We expect that we will continue to reimburse our directors for their reasonable expenses incurred in their service as Board members.
 
In addition to the director compensation described above, we anticipate that each non-employee director, upon joining the Board of Directors, will receive a one-time initial equity award with a value of $150,000. These equity grants will consist of restricted stock units (“RSUs”) ultimately payable in shares of our common stock. These RSUs will vest as to 100% of the award on the third anniversary of the grant date, subject to the director’s continued service on our Board of Directors. Each non-employee director will also receive an annual board equity award with a value of $125,000, awarded upon joining the Board of Directors (prorated at the time of hire for months of service) and at each annual meeting of the stockholders thereafter.
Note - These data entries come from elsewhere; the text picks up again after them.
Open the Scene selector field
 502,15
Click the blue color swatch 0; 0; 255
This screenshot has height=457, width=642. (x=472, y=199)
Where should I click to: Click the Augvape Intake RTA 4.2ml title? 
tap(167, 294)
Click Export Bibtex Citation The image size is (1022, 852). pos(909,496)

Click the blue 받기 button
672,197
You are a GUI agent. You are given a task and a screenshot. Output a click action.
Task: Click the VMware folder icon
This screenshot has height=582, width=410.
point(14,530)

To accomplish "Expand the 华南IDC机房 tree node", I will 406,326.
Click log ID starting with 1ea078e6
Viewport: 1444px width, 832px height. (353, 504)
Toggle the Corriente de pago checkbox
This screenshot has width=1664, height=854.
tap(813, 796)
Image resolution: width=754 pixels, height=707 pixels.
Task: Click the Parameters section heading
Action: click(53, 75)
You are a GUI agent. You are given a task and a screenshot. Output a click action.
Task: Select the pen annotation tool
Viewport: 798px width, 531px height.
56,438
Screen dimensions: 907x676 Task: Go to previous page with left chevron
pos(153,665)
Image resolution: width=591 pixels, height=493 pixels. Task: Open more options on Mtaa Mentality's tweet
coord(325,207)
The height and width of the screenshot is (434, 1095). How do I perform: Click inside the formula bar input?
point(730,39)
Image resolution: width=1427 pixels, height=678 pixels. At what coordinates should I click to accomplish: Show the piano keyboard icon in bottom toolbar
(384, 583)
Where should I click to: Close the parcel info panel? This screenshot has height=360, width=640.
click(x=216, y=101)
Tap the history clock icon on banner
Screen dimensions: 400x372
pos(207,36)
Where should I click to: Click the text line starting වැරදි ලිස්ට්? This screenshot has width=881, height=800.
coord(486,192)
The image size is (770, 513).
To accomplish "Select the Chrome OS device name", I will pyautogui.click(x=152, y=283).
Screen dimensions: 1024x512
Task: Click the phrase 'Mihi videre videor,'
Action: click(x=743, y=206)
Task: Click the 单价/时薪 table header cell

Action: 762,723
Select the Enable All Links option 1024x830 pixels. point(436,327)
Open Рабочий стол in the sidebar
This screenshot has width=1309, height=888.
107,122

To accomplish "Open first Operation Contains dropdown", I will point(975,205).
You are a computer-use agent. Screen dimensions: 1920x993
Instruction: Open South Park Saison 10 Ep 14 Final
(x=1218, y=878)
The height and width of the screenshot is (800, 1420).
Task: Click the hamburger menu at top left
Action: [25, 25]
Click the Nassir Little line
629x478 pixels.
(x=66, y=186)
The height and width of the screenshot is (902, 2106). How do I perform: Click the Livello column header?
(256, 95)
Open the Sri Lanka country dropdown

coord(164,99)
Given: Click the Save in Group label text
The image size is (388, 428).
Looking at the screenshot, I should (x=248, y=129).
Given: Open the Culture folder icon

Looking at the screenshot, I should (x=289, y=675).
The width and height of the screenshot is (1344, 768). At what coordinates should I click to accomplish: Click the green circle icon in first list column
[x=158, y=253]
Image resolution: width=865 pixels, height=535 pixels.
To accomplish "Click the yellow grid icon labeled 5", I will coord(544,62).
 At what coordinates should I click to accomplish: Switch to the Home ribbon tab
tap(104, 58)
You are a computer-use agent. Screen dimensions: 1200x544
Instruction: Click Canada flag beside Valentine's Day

These RSUs will vest as to 100% of the award on the subsequent annual meeting of the stockholders after each award was granted, each subject to the director’s continued service on our Board of Directors. We also anticipate allowing our directors to elect to defer receipt of shares under the RSUs.
 
Each non-employee director is expected to directly or indirectly acquire a number of shares of our common stock with a value of three times the value of the annual cash retainer for a director’s service on the Board of Directors within three years from the later of the Company’s listing on the NYSE or the date on which they are elected to the Board of Directors.
 
Compensation Committee Interlocks and Insider Participation
 
During 2010, the Compensation Committee of the Board of Directors was composed of John P. Connaughton, James D. Forbes and Michael W. Michelson. None of the members of the Compensation Committee have at any time been an officer or employee of HCA or any of its subsidiaries. In addition, none of our executive officers serves as a member of the board of directors or compensation committee of any entity which has one or more executive officers serving as a member of our Board of Directors or Compensation Committee. Each member of the Compensation Committee is also a manager of Hercules Holding, and the Amended and Restated Limited Liability Company Agreement of Hercules Holding requires that the members of Hercules Holding take all necessary action to ensure that the persons who serve as managers of Hercules Holding also serve on our Board of Directors. Messrs. Michelson, Forbes and Connaughton are affiliated with KKR, BAML Capital Partners (the private equity division of Bank of America Corporation) and Bain Capital Partners, LLC respectively, each of which is a party to the sponsor management agreement with us. The Amended and Restated Limited Liability Company Agreement of Hercules Holding, the sponsor management agreement and certain transactions with affiliates of BAML Capital Partners and KKR are described in greater detail in “Certain Relationships and Related Party Transactions.”